Launch and run the SAS program. Review the output from the PRINT procedure to convince yourself that the new numeric variable examtotal is indeed the sum of the four exam scores for each student appearing in the data set. Also note what SAS does when it is asked to calculate something when some of the data are missing. Rather than add up the three exam scores that do exist for John Simon, SAS instead assigns a missing value to his examtotal. If you think about it, that's a good thing! Otherwise, you'd have no way of knowing that his examtotal differed in some fundamental way from that of the other students. The important lesson here is to always be aware of how SAS is going to handle the missing values in your data set when you perform various calculations!
Example 4.3 Section
In the previous example, the assignment statement created a new variable in the data set by simply using a variable name that didn't already exist in the data set. You need not always use a new variable name. Instead, you could modify the values of a variable that already exists. The following SAS program illustrates how the instructor would modify the variable e2, say for example, if she wanted to modify the grades of the second exam by adding 8 points to each student's grade:
DATA grades; input name $ 1-15 e1 e2 e3 e4 p1 f1; e2 = e2 + 8; * add 8 to each student's second exam score (e2); DATALINES; Alexander Smith 78 82 86 69 97 80 John Simon 88 72 86 . 100 85 Patricia Jones 98 92 92 99 99 93 Jack Benedict 54 63 71 49 82 69 Rene Porter 100 62 88 74 98 92 ; RUN; PROC PRINT data = grades; var name e1 e2 e3 e4 p1 f1; RUN;
Note again that the name of the variable being modified (e2) appears to the left of the equal sign, while the arithmetic expression that tells SAS to add 8 to the second exam score (e2+8) appears to the right of the equal sign.
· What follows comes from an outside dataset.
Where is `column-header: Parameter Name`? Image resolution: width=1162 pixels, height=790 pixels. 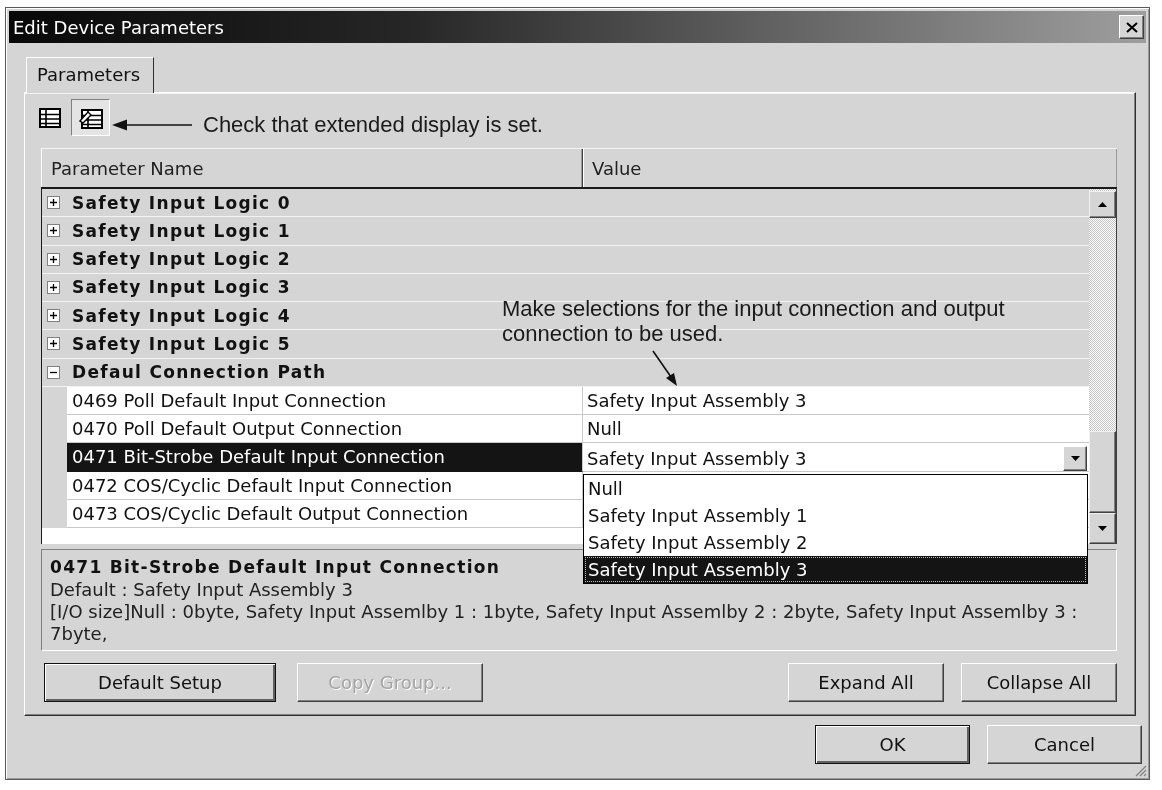 column-header: Parameter Name is located at coordinates (312, 168).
In general, when a variable name appears on both sides of the equal sign, the original value on the right side is used to evaluate the expression. The result of the expression is then assigned to the variable on the left side of the equal sign.
Launch and run the SAS program. Review the output from the print procedure to convince yourself that the values of the numeric variable e2 are indeed eight points higher than the values in the original data set.